Click the Manager button on the top toolbar.

Select Update ComfyUI.
Restart ComfyUI.
Step 1: Download the Flux AI model
Download the Flux1 dev FP8 checkpoint.
Put the model file in the folder ComfyUI > models > checkpoints.
Note: If you use my ComfyUI Colab Notebook, you don’t need to download the Flux model. Simply select the Flux1_dev model.

Step 2: Download the Hunyuan-Video model
You have some of these models if you have installed the Hunyuan Video text-to-image model.
Download hunyuan_video_image_to_video_720p_bf16.safetensors and put it in ComfyUI > models > diffusion_models.
Download clip_l.safetensors and llava_llama3_fp8_scaled.safetensors. Put them in ComfyUI > models > text_encoders.
Download hunyuan_video_vae_bf16.safetensors and put it in ComfyUI > models > vae.
Download llava_llama3_vision.safetensors and put it in ComfyUI > models > clip_vision.
Google Colab
If you use my ComfyUI Colab notebook, you don’t need to install the model files. They will be downloaded automatically.
Select the HunyuanVideo models before starting the notebook.

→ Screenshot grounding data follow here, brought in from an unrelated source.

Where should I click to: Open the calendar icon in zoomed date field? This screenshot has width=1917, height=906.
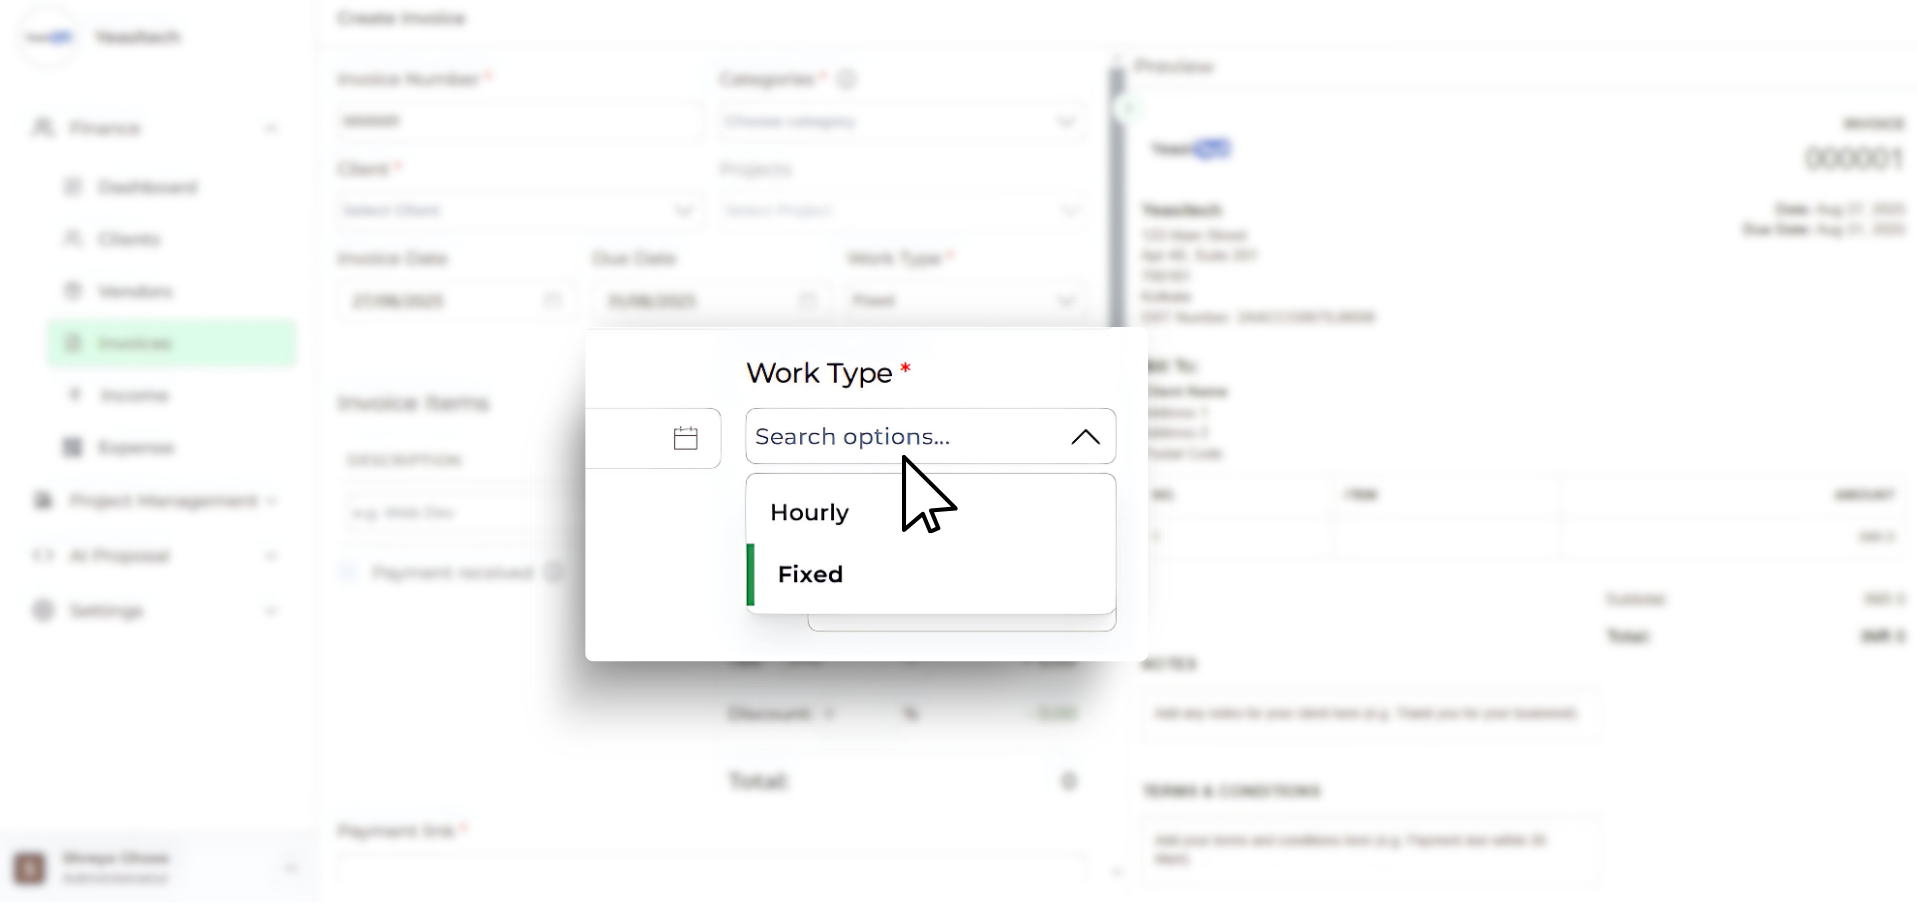(x=685, y=438)
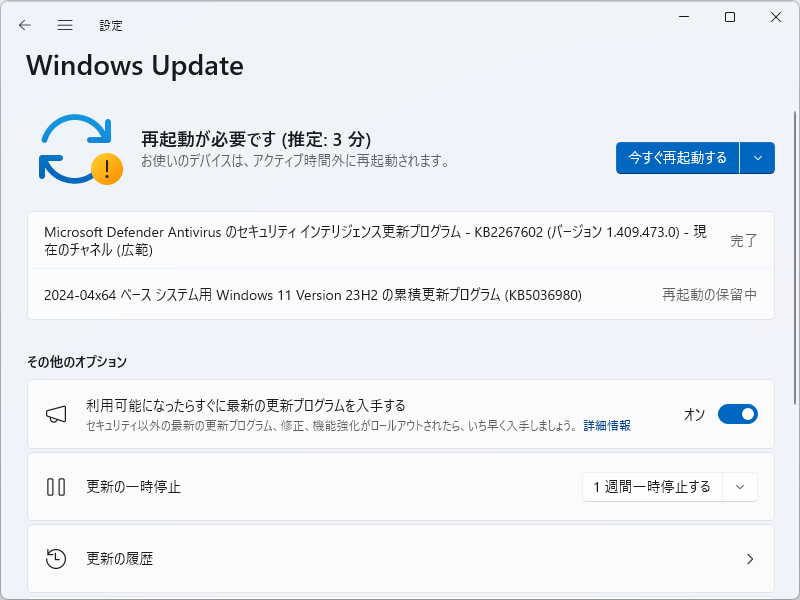Open the pause duration dropdown chevron
Screen dimensions: 800x600
[739, 487]
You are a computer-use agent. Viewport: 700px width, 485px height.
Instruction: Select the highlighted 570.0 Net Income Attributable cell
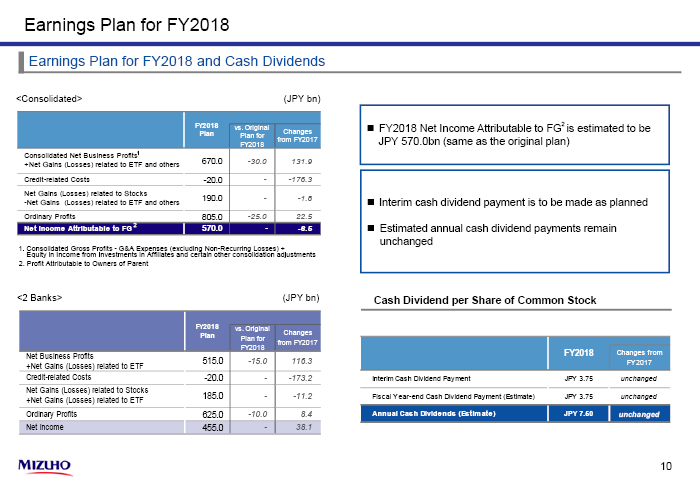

In the top menu, select Runtime > Change runtime type > L4 GPU. Save the settings.

Step 3: Load the workflow
Download the ComfyUI JSON workflow below.
Drag and drop the JSON file to ComfyUI.
Step 4: Install missing nodes
Click Manager > Install Missing Custom Nodes.
Install the nodes that are missing.
Restart ComfyUI.
Step 5: Revise the prompt
The prompt controls both the Flux image and the Hunyuan video. Change it to what you want to generate.

Step 6: Run the workflow
Press the Run button to generate a video.

Usage tips
It is best to treat the video generation as a 2-step process.
- Refine the prompt to generate a good image.
- Change the video’s seed to refine the video.
You can use the Fast Groups Muter to disable the video generation by disabling the Hunyuan Video group, as shown below.

Revise the prompt and change the seed to get a good image.
When you are happy with the image, turn the Hunyuan Video group back on.

Happy AI video generating!!!
Thanks, Sage, that fixed it.
I added a Comfyroll Aspect Ratio node to the Flux image section to make selection easier and a TeaCache node to speed it up further.
With 3.2x acceleration selected on the video TeaCache and the Colab A100 GPU I’m getting 3 sec video generation times of just over a minute which is amazing!
I guess the model might be based on the 720p broadcast standard and I found 30fps gives smoother and more natural motion with people. Going up to 60 fps made it worse, however.
I discovered by accident that with a landscape format image, selecting width 720 and crop and fill rather than keep proportions in the resizer gives a closeup of the middle of the scene in portrait format. Not sure why this is but it has great detail and realistic motion.
I’ve found the TTP video sampler node loads ok if the nightly version is selected and it is a bit quicker than the other one.
Does the FluxGuidance in the video section need to be 6? I tried 3.5 as for the image generation and that seemed to work ok too.
Slightly off topic but does the Wan2.1 workflow also need the resizer to be set at multiples of 16?
Thanks, Sage, for making this complementary workflow to Andrew’s Wan2.1 insect one. The quality seems about the same and the generation time in Hunyuan is a bit quicker. But I couldn’t get it to do anything other than square videos – using the landscape or portrait image dimensions gave this error on the video sampler (I tried both versions):
shape ‘[1, 12, 30, 45, 16, 1, 2, 2]’ is invalid for input of size 1071360
Can you suggest what is going wrong?
Thanks
Hey, thanks for leaving a comment about that bug! It’s now fixed and you can download the updated JSON file. Specifically, the problem was with the “Image Resize” node. Initially, the dimensions were resized to be multiples of 8, but HunYuan’s video model only accepts dimensions which are multiples of 16, so we changed the value accordingly. Thanks for catching that!